In a rare and shocking medical case, a 53-year-old surgeon has been diagnosed with cancer after accidentally cutting his hand during surgery to remove a tumor from a patient’s abdomen.
According to a report published in The New England Journal of Medicine, the surgeon cut his hand while placing a drain in the patient, allowing tumor cells to enter the wound. Despite immediate disinfection and bandaging, the surgeon developed a malignant tumor five months later.
Tests revealed that the tumor was genetically identical to the cancer suffered by the patient, leading medical professionals to conclude that the surgeon had “caught” the cancer through accidental transplantation.
The case is believed to be the first of its kind, and has sparked interest among medical professionals due to its rarity.
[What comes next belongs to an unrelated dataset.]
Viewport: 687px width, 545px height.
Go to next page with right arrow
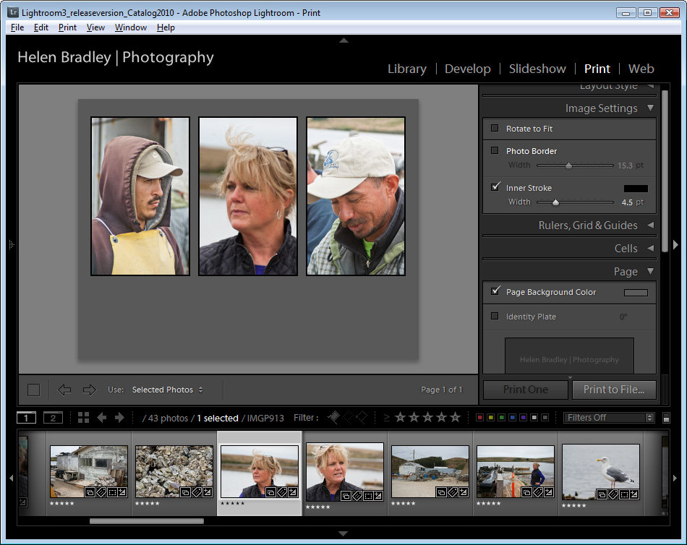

Typically, the body’s immune system rejects foreign tissue, but in this case, the surgeon’s body had an “ineffective antitumor immune response,” allowing the tumor to grow.
The patient who underwent the initial surgery died due to complications, but the surgeon has made a full recovery after having the tumor removed. Two years later, there are no signs of the cancer returning or spreading.
Cancer isn’t contagious – you can’t pick it up the way you’d catch a virus – but there are very rare cases where cancer has been transferred from one person to another.
It has happened, for example, that cancer cells from an organ donor have caused cancer to grow in the recipient.
Usually a person’s blood will reject another individual’s cancerous cells, but organ recipients take medicines to weaken their immune systems, helping to reduce the chance their body rejects the transplanted organ. This means they’re more suspectable to accepting a donor’s cancer cells.